Task set:
[a] List every member of the House whom the speaker names in the fisheries excerpt below, giving each name once.
[b] According to the fisheries excerpt below, how many fishing vessels were registered in England in 2018?
-------- Excerpt --------
My noble friend Lord Blencathra also remarked—saying it much better than I shall—that Schedule 3 to the Bill provides each fisheries licensing authority with the power to attach conditions to the licences that it issues, and reproduces and clarifies existing powers in the Sea Fish (Conservation) Act 1967. This includes conditions that explicitly relate to where fish caught by UK vessels must be landed, as in the existing economic link condition. The Government fully intend to continue using these powers in the future and, as committed to in the fisheries White Paper, are reviewing the economic link and will look to increase the impact and effectiveness of the condition in England.
The noble Lord, Lord Teverson, raised the issue of foreign companies. Foreign-owned and UK flag vessels will be allowed to fish in UK waters. The economic link criteria will ensure that the UK accrues benefit from fish caught in UK waters by UK boats, which is what these boats are. The national benefit objective in the Bill also demonstrates our commitment to ensure that a benefit is felt in the UK from foreign companies that own British fishing vessels. As I say, we are reviewing the economic link condition and associated practices as part of our development of future fisheries management arrangements.
I was interested in the fact—this is really for the noble Baroness, Lady Jones of Whitchurch, and the noble Lord, Lord Teverson—that in 2018 there were 2,923 fishing vessels registered in England. Of these, only 27 failed to meet the economic link 50% landing requirement. Of those 27, 22 donated quota worth £2.5 million to the English under-10-metre pool to be fished by the inshore fleet, and five employed a crew a majority of whom were resident in England.
One of the problems that we have with the amendment is that it would move away from the existing approach of using licence conditions. Making regulations to operate the economic link instead of using licence conditions would significantly limit the ability of the fisheries administrations to respond to changing circumstances. Under the current approach we have the ability to adjust licence conditions at short notice—indeed, within a few weeks if necessary—which can be essential for responding effectively to events. The time required to adjust legislation is inevitably considerably longer.
-------- Information given --------
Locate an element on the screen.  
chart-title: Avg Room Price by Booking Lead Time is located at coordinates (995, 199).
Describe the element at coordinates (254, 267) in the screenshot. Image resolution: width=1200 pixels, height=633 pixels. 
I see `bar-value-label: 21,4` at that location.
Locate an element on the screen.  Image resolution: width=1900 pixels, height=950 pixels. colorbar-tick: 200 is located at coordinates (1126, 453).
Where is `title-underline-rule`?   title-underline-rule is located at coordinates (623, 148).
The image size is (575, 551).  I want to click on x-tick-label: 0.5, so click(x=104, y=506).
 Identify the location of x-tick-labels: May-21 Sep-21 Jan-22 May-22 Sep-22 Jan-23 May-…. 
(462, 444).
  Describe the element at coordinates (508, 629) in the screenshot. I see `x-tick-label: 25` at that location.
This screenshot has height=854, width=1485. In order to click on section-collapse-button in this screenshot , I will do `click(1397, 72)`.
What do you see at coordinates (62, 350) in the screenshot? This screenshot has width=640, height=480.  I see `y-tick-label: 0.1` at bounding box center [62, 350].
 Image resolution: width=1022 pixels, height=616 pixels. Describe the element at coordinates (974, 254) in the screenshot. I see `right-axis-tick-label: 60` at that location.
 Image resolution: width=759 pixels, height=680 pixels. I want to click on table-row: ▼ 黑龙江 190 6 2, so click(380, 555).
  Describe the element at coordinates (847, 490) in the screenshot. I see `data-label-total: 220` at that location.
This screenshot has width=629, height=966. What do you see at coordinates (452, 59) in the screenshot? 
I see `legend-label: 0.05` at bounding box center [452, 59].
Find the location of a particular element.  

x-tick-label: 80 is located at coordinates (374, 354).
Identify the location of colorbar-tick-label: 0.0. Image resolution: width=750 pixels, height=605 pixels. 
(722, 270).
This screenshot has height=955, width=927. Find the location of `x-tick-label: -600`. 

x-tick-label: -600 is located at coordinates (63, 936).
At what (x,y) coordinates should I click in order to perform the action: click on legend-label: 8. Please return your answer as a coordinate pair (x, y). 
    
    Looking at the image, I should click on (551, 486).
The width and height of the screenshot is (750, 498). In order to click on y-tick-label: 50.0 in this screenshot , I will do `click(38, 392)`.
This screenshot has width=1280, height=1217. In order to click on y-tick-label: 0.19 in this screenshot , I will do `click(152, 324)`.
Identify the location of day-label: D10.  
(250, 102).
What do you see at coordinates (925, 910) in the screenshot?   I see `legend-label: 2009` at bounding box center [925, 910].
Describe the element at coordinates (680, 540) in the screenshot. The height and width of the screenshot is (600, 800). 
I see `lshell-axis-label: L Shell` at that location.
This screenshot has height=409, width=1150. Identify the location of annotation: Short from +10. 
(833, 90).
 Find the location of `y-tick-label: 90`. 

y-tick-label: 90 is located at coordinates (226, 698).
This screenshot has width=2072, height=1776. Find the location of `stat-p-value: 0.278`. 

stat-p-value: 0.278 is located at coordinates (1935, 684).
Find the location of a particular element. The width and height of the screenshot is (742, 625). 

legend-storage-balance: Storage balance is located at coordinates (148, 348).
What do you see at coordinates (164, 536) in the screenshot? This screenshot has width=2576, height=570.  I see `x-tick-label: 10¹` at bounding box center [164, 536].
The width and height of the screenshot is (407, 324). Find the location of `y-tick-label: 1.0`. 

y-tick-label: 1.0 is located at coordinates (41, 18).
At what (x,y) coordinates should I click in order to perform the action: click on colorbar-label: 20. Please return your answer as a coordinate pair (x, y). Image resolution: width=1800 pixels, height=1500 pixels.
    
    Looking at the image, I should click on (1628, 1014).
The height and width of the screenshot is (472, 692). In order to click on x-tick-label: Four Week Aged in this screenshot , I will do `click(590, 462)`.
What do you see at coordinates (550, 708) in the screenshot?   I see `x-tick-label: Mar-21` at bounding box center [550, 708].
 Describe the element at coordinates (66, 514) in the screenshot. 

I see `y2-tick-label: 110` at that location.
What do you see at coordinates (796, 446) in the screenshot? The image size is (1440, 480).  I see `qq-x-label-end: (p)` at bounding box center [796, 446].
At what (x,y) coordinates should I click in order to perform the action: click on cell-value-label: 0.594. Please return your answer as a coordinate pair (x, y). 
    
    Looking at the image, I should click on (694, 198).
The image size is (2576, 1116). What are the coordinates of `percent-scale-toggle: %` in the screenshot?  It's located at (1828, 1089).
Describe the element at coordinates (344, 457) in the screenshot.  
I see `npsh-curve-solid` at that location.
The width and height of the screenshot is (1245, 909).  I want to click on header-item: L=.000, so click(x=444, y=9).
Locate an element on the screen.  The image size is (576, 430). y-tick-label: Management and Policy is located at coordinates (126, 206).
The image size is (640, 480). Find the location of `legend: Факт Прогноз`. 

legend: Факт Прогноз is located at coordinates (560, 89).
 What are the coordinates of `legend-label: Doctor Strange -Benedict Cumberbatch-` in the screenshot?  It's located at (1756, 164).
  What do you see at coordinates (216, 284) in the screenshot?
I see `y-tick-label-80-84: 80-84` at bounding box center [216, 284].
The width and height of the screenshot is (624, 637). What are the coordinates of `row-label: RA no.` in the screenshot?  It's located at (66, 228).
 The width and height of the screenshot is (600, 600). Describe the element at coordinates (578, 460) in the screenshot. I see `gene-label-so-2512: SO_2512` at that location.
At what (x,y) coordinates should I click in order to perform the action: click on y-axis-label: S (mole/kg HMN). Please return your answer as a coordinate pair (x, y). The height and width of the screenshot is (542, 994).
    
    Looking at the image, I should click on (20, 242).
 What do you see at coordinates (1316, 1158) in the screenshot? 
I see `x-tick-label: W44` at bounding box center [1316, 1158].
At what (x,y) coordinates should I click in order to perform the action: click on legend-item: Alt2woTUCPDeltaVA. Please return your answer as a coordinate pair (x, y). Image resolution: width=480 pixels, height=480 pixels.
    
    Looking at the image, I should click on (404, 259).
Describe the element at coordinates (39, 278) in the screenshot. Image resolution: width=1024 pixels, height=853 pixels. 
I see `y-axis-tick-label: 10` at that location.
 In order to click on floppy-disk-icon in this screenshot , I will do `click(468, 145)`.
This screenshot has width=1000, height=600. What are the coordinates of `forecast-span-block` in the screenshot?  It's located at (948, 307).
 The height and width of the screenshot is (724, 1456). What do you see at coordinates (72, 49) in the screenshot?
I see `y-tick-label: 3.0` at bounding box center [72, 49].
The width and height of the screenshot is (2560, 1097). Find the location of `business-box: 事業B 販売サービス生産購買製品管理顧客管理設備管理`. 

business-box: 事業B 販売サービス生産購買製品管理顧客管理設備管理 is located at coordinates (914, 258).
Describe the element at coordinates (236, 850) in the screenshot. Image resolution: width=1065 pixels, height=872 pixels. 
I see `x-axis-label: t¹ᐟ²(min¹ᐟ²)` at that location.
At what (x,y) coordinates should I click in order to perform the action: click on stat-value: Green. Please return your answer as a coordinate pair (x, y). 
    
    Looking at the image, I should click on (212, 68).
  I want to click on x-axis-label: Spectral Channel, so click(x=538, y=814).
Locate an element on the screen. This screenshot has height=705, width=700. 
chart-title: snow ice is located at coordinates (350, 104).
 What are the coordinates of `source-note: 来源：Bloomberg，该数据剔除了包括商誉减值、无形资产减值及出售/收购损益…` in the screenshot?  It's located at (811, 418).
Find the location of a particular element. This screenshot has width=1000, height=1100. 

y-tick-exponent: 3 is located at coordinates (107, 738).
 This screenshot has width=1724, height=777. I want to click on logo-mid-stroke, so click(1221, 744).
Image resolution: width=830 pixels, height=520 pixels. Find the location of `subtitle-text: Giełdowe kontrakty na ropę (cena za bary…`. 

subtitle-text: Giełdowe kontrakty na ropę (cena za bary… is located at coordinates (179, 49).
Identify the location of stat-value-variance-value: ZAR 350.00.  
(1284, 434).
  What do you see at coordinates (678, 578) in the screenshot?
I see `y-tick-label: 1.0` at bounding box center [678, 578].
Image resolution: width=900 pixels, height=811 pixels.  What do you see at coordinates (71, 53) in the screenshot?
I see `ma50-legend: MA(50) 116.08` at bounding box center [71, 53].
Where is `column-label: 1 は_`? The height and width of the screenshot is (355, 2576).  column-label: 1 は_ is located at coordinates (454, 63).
--------
Answers given:
[a]
Lord Blencathra
Lord Teverson
Lady Jones of Whitchurch

[b] 2,923